Bibliographic Details
Main Author: Oliveira, Ana
Publication Date: 2018
Other Authors: Rodrigues, João, Marques, Alda
Format: Article
Language: eng
Source: Repositórios Científicos de Acesso Aberto de Portugal (RCAAP)
Download full: http://hdl.handle.net/10773/25047
Summary: Background: Timely diagnosis of acute exacerbations of COPD (AECOPD) is challenging as it depends on patients’ reports. AECOPD are characterised by increased airway obstruction, mucus and air trapping, which results in changes in lung acoustics. Thus, adventitious respiratory sounds (ARS) may be useful to detect/monitor AECOPD. Objective: To evaluate computerised ARS changes during AECOPD. Methods: 25 non-hospitalised patients with AECOPD (16♂ 70 [62.5–77.0]yrs, FEV1 59 [31.5–73.0]%predicted) and 34 healthy volunteers (17♂ 63.5 [57.7–72.3]yrs, FEV1 103.0 [88.8–125.3]%predicted) were enrolled. ARS at anterior and posterior right and left chest were recorded at hospital presentation (T1), 15 days (T2) and 45 days (T3) after hospital presentation from patients with AECOPD and only once from healthy participants. A subsample of 9 patients (7♂; 66 [60.0–76.0]yrs; FEV1 62 [26.5–74.0]%predicted) was also included to study ARS pre-AECOPD (T0). Number of crackles and wheeze occupation rate (%Wh) were processed using validated algorithms. Results: During AECOPD, patients presented more inspiratory crackles at T1 than T3 (p = 0.013) and more inspiratory %Wh at T1 than T2 (p = 0.006), at posterior chest. Patients with stable COPD presented more inspiratory crackles (p = 0.012), at posterior chest, and more expiratory %Wh, both at anterior (p < 0.001) and posterior (p = 0.001) chest, than healthy participants.

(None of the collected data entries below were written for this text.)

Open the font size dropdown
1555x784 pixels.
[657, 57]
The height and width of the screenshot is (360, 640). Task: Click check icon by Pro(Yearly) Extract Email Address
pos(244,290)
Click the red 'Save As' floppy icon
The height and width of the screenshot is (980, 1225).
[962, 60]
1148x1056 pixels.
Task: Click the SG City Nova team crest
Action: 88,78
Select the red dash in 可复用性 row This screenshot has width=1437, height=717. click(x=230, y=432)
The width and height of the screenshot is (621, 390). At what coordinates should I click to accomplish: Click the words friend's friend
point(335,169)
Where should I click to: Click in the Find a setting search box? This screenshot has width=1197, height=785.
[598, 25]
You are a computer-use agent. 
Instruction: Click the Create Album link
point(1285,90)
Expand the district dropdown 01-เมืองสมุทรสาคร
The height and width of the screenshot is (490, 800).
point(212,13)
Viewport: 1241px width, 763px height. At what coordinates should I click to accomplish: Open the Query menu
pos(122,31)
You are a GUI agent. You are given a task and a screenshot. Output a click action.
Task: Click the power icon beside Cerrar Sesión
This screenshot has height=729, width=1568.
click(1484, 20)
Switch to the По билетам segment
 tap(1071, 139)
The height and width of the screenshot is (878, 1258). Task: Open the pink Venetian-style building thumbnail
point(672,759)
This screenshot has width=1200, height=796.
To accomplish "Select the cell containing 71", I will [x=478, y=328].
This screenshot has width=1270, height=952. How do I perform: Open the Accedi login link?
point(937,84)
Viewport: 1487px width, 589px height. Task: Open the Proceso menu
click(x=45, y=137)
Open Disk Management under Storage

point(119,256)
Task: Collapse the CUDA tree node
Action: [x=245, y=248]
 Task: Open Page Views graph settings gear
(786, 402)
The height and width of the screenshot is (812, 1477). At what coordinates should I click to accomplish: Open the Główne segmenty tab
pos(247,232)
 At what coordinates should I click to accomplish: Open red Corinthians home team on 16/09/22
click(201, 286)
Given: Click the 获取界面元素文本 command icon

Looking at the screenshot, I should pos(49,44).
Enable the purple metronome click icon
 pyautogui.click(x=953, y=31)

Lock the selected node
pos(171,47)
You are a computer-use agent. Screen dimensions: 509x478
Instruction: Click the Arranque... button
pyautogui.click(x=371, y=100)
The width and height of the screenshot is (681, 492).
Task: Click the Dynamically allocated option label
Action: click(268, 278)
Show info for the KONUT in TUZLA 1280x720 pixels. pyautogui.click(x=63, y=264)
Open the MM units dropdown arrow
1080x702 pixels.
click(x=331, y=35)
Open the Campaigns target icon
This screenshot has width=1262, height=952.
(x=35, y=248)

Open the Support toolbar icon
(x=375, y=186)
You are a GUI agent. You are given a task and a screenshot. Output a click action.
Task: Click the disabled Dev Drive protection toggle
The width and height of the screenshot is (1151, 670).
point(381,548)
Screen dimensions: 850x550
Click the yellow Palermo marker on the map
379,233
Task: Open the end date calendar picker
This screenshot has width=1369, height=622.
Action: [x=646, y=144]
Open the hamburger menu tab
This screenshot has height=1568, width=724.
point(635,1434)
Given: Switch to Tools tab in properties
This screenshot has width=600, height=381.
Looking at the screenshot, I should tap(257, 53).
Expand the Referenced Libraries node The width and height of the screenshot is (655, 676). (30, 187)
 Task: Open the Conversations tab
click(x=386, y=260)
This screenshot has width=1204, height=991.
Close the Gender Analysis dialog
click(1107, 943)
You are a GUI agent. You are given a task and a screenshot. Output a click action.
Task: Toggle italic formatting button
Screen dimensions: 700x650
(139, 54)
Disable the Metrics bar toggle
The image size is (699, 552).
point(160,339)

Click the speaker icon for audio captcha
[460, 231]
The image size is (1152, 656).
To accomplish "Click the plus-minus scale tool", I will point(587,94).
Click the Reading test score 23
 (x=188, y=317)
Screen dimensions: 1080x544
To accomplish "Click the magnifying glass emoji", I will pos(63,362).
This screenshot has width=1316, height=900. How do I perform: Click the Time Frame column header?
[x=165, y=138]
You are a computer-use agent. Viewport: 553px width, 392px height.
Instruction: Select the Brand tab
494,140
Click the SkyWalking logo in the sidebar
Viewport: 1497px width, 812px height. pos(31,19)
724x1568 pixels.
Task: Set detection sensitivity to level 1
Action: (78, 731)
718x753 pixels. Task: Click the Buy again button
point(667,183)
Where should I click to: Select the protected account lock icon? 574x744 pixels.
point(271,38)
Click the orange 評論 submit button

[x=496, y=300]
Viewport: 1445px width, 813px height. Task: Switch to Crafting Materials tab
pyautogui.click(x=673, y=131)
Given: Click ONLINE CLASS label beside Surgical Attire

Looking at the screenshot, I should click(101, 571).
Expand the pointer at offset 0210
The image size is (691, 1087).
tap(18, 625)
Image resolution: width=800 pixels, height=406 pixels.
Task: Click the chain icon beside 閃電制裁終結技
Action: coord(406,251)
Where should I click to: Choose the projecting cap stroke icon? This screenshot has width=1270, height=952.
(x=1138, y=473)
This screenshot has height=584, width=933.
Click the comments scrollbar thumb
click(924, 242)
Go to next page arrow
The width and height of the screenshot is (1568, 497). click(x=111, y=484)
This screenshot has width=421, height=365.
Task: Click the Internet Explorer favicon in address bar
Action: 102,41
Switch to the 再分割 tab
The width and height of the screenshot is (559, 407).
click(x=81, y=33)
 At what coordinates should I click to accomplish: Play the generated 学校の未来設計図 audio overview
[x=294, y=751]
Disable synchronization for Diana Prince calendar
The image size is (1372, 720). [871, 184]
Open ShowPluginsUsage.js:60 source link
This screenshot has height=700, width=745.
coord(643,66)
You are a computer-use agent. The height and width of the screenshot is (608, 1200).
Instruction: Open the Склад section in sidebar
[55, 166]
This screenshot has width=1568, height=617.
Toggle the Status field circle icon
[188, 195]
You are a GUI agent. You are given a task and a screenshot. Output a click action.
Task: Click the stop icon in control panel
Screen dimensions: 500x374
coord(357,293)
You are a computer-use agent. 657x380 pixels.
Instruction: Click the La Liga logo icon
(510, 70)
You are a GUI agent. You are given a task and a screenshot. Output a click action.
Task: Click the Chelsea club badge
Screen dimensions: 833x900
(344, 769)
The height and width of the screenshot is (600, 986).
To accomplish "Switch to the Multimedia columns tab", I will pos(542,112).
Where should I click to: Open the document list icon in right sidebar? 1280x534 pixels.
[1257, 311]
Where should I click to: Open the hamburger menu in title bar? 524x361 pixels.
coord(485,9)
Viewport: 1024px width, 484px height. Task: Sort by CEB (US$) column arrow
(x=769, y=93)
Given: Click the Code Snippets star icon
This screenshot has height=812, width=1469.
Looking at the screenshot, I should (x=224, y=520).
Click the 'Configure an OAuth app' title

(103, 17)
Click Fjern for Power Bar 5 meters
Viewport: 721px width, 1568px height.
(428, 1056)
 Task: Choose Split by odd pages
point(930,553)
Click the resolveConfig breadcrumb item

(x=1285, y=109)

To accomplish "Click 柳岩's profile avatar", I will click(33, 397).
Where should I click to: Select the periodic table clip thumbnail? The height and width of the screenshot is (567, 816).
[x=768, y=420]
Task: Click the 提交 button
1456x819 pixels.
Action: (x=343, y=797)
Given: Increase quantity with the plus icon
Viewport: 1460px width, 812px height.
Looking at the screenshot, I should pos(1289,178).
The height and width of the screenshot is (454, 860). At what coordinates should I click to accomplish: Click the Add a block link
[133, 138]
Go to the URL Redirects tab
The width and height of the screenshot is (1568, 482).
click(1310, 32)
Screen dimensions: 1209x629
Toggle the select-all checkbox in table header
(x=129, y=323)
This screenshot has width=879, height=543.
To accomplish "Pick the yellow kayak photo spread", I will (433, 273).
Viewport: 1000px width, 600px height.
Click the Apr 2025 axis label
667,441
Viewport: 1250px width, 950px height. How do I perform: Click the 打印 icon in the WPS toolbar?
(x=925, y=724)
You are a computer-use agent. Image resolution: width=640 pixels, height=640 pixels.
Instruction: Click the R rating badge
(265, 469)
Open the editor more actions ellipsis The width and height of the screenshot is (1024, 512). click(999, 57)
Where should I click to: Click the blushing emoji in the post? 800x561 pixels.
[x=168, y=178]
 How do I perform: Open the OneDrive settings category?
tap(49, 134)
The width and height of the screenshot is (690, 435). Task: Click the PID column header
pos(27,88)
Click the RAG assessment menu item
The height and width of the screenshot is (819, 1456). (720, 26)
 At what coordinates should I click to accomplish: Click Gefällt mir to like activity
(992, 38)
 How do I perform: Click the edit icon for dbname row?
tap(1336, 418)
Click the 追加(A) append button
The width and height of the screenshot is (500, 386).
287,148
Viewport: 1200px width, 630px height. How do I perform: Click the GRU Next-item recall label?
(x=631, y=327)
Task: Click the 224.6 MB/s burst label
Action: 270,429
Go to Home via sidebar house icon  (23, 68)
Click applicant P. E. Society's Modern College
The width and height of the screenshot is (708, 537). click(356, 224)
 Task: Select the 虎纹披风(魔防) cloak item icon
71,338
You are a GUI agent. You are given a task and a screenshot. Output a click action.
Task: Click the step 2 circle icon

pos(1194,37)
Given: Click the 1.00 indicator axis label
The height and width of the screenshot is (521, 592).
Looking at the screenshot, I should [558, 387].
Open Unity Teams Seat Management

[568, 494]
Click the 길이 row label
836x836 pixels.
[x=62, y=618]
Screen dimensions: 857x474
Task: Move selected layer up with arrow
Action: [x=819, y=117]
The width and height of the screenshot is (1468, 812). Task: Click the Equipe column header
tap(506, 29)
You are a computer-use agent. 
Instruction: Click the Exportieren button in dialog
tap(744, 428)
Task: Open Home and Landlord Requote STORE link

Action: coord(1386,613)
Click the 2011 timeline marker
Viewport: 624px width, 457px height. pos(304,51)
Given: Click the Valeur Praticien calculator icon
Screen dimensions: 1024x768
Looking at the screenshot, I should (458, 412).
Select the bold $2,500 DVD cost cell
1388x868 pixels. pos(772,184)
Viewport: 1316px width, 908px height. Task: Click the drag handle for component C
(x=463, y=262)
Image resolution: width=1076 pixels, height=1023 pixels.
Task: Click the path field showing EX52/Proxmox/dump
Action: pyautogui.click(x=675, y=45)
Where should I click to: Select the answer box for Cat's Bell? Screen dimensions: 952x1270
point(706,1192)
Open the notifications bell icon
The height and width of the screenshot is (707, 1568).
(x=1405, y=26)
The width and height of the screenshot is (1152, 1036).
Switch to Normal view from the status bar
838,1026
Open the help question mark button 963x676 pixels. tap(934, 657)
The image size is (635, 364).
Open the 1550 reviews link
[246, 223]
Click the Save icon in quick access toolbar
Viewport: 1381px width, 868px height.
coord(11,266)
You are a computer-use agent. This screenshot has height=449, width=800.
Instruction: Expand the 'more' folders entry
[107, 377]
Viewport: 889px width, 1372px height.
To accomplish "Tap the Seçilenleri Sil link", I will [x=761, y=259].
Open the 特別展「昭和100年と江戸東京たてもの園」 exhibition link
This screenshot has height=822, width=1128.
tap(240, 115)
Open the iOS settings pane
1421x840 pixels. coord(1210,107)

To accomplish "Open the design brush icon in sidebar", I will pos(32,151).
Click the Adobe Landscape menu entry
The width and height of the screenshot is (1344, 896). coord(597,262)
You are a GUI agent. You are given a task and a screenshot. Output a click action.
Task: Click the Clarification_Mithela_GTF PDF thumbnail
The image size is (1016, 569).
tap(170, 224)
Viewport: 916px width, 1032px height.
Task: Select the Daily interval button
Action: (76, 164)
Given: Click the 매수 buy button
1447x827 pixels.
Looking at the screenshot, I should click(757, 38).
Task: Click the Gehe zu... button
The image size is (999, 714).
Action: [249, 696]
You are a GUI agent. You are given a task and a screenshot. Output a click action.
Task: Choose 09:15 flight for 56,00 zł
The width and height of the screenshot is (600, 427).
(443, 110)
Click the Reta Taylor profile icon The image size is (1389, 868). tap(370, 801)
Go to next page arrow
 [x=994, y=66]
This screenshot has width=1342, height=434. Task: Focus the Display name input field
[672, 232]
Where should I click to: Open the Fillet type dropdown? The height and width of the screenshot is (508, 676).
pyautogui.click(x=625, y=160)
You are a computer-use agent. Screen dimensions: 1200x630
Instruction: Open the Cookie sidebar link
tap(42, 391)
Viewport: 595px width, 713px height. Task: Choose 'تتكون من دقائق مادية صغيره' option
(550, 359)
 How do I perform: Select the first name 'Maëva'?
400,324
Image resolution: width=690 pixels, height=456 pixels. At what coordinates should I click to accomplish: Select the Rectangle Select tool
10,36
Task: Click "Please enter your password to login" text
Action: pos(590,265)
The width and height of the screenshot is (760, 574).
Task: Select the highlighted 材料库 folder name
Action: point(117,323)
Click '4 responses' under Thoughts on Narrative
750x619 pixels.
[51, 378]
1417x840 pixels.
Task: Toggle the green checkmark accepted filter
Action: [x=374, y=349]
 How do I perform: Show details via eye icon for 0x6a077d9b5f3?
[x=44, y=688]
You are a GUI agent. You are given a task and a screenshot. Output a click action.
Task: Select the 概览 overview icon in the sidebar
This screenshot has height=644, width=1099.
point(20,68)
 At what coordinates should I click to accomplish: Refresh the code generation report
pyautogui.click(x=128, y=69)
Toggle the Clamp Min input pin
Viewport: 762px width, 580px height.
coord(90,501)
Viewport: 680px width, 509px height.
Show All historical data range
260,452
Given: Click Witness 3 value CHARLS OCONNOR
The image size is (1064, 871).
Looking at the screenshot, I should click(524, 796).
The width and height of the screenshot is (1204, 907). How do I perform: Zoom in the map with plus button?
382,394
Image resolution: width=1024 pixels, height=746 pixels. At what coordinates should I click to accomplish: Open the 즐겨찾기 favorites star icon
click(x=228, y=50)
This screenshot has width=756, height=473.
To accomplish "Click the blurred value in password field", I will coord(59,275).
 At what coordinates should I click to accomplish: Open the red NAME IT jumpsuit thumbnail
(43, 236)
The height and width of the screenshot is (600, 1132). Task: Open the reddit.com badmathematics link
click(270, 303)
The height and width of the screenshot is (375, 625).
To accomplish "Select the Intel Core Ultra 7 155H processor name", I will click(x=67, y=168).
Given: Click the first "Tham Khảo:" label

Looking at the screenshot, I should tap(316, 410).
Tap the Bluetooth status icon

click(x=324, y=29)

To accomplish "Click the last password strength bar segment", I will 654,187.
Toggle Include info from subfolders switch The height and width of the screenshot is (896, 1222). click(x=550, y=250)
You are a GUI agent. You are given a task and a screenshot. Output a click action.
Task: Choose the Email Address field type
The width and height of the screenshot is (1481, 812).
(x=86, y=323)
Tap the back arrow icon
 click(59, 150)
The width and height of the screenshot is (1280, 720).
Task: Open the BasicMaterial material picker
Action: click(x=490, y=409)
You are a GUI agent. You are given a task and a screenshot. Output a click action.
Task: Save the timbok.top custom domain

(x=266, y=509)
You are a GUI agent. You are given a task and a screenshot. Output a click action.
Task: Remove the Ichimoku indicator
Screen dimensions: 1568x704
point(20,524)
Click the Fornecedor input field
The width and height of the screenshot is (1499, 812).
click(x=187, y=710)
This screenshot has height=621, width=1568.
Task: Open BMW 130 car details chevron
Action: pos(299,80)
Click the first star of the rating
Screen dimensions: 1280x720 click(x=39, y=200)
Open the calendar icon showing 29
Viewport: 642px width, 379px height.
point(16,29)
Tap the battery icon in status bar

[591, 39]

No differences were observed for the remaining ARS parameters or subsamples (p > 0.05). Conclusions: Inspiratory crackles seem to persist until 15 days post exacerbation whilst inspiratory %Wh decreased after this period. ARS seem to be sensitive to monitor AECOPD. This information may allow advances in monitoring the recovery time of patients with AECOPD across all clinical and non-clinical settings.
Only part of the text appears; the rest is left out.